CEL ZADANIA - Proszę kontynuować zamieszczony poniżej tekst o programie „Salon dziennikarski”, zaczynając zaraz po jego ostatnim zdaniu.

═════ FRAGMENT STRONY

"Salon dziennikarski" - wolny od propagandy? Na pewno nie od stronniczości.
"Salon dziennikarski" - wolny od propagandy? Na pewno nie od stronniczości. Fot. Screen z TVP Info

W pierwszą sobotę września na antenie TVP Info zadebiutował "Salon dziennikarski". Tworzony przez Radio Warszawa, wPolityce.pl i „Idziemy” przyjmuje gości o konkretnych poglądach. W ostatnim odcinku widać było to tak dobrze, że aż zastanawiało, że obecni w studiu panowie nie przybili sobie piątek.

══════════
═════ FRAGMENTY REKORDÓW

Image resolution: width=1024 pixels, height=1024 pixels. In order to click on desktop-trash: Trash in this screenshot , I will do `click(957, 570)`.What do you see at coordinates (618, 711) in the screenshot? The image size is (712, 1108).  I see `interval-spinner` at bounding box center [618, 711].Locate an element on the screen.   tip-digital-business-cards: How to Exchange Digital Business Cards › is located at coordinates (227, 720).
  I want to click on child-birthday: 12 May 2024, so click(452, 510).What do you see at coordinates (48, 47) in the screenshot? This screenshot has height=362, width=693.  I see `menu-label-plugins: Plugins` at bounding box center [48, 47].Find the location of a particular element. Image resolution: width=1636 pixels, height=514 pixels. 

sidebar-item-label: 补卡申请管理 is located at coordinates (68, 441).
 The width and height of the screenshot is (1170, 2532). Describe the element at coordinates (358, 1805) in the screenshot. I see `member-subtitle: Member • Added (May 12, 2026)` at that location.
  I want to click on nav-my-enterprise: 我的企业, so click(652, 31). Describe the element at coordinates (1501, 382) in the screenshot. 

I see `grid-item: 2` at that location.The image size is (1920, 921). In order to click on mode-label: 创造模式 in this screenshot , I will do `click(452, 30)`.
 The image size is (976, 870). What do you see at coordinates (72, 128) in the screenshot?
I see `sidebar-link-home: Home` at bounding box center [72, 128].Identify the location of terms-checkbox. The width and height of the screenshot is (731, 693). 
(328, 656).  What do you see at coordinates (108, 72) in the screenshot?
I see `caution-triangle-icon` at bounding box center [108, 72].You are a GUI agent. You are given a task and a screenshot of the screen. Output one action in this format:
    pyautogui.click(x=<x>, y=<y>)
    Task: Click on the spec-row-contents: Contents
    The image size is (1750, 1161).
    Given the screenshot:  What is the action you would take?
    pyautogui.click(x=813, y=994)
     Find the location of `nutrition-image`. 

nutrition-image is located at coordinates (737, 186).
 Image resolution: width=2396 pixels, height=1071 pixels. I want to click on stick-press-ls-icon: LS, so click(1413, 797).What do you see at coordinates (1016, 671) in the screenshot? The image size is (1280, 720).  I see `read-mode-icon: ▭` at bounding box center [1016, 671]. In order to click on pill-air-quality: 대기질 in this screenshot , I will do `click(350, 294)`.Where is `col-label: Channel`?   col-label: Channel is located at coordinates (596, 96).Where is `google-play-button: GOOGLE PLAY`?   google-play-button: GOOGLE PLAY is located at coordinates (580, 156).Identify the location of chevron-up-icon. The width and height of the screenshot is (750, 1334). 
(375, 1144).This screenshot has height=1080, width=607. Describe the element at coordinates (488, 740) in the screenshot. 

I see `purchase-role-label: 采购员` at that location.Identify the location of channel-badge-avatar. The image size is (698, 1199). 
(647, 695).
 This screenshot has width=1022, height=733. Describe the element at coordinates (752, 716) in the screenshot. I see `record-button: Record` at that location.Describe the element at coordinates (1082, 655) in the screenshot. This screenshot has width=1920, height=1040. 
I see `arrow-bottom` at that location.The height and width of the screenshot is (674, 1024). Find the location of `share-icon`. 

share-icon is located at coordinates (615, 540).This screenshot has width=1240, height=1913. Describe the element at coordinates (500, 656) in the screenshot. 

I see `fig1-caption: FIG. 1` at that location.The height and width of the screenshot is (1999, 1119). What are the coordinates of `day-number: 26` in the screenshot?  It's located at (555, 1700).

══════════

ROZWIĄZANIE ZADANIA -
REKLAMA
"Pełna kłamstw i przekłamań ataki na Polskę w zagranicznej prasie. Jak z tym walczyć?" – tak sobotni odcinek "Salonu dziennikarskiego" reklamował portal wPolityce. Zaproszeni przez Michała Karnowskiego eksperci odpowiadali też na pytania: "Dlaczego się nie wstydzą? Ludzie związani z KOD plują na limuzynę prezydenta…", "Platforma topnieje - czy Europejscy Demokraci podbiją scenę polityczną?", Czy Prawo i Sprawiedliwość zdoła ogarnąć sytuację w spółkach skarbu państwa? Gdzie tkwi błąd?" i "Czy uda się powstrzymać zabijanie chorych dzieci, czyli batalia o życie".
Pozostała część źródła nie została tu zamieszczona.